Now, the Argentinian government sees an urgent need to reach agreement with the IMF. But time is running out. Argentina will exhaust its newly allocated special drawing rights by settling payments to the IMF falling due in December and faces further daunting obligations of around $19bn in both 2022 and 2023. March 2022 is the deadline for Argentina and the IMF to reach an agreement before the country is forced to fall into arrears due to a lack of reserves.

Both sides will find reaching an agreement challenging. In Argentina, such an agreement with the IMF is highly contentious within a governing coalition made up of several factions. Moreover, the government has announced it will seek congressional approval for the new IMF programme (more precisely, an extended fund facility arrangement with a 10 year maturity), an unprecedented and risky move. The invigorated opposition will not make the process easy as it sees the IMF programme as the responsibility of the president, not congress.

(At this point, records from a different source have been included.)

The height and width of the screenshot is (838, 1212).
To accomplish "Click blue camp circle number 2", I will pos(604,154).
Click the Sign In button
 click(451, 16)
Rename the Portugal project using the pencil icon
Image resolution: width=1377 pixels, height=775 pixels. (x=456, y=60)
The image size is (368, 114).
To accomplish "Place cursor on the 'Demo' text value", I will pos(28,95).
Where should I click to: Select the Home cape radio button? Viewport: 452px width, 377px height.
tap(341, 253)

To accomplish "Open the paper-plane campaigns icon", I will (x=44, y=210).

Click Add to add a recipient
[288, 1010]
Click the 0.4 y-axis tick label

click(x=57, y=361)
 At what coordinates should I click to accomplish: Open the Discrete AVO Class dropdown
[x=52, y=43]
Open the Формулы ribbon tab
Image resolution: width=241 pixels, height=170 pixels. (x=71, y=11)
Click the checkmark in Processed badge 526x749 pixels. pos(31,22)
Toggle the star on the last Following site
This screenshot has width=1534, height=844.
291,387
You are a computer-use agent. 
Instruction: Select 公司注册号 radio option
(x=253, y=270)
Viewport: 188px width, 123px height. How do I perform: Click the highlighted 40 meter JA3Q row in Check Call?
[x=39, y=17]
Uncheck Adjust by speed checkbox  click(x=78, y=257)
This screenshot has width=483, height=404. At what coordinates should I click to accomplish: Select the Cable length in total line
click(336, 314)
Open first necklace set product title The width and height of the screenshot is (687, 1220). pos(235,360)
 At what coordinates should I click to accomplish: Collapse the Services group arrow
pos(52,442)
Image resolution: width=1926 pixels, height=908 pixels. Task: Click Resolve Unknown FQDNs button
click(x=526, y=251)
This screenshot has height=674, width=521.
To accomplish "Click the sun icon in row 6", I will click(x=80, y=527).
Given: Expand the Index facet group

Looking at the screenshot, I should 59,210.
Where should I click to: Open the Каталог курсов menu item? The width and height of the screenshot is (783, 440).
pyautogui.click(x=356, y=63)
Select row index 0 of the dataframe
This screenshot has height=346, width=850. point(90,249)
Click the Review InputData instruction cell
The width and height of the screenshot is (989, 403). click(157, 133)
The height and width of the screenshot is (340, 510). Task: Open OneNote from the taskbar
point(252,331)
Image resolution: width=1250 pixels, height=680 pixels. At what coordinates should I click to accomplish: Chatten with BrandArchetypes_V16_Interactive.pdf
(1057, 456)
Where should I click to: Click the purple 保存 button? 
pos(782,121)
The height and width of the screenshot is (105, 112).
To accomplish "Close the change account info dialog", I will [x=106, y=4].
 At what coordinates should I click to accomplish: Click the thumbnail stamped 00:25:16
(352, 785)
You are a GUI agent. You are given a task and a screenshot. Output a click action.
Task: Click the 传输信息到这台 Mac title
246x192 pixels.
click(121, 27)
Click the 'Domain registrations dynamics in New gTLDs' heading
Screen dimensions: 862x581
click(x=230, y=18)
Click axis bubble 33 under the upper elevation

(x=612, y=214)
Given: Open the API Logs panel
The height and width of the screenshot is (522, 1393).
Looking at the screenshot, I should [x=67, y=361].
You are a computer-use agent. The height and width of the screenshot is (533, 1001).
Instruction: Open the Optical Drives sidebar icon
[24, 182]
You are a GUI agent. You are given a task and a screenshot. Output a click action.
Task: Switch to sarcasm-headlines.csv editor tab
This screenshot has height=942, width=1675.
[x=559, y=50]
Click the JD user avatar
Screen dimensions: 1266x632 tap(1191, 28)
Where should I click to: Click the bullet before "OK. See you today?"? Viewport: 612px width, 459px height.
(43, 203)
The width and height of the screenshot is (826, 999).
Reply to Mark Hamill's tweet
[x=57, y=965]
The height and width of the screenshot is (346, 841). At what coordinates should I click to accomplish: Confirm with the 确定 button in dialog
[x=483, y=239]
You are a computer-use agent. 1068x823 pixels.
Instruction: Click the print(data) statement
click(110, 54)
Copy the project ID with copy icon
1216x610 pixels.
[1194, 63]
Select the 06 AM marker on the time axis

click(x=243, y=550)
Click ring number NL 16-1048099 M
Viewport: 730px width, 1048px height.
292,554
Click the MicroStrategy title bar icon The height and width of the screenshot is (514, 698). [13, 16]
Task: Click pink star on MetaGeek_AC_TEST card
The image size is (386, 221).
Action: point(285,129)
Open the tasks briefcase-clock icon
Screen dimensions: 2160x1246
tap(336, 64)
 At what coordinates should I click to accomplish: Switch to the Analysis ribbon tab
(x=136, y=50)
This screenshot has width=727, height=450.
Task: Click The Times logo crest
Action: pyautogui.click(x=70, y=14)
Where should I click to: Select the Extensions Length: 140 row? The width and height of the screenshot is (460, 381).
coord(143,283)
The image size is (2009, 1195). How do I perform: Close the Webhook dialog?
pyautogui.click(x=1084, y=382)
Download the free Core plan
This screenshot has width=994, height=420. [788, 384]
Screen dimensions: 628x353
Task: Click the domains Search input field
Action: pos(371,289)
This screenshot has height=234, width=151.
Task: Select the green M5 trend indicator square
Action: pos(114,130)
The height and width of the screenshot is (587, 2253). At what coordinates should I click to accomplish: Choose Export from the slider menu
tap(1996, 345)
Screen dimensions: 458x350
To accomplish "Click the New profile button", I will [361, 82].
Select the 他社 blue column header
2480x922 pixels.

But the most important challenge is about the substance of the IMF programme. Under current circumstances, a new programme will be judged by whether it can re-establish Argentina’s access to foreign financing. Even after the 2020 restructuring, Argentina’s public debt stood at about 100% of GDP, an amount its tiny domestic capital market and financial system found impossible to finance.

Hence, to regain the confidence of foreign (and domestic) investors, Argentina needs to engage in a totally different economic strategy, removing outdated controls, adopting a sustainable fiscal policy, reducing a record level of tax pressure and implementing needed structural reforms to restore productivity and economic growth. Unfortunately, judging by the depressed price of Argentina’s assets, expectations are not optimistic.

This is why some observers are confident that Argentina and the IMF might still reach agreement on a ‘light’ programme with little conditionality. Such a programme would have the sole objective of postponing needed reforms to when a new administration takes charge in December 2023.

This would be disastrous for both Argentina and the IMF. On the one hand, with a light programme, Argentina would remain shut off from international capital markets, significantly increasing the likelihood of a default in 2024. On the other hand, the IMF would have to come out in support of populist policies and would eventually face programme failure by not restoring investors’ confidence.  This would severely damage the IMF’s reputation, which remains its most important asset.

Moreover, a light programme would set a dreadful precedent for other emerging market economies, where policy-makers struggle to rally political support for consistent economic policies. Argentina, once defined as a ‘serial defaulter’ by economists Carmen Reinhart and Kenneth Rogoff, would be able to show the world that things have changed and a large debtor can exert enough political pressure to overcome the judgement of the IMF’s professional staff.

Pablo Guidotti is Professor and Member of the Board of Directors, Universidad Torcuato Di Tella, and former Deputy Minister of Finance and Secretary of the Treasury of Argentina.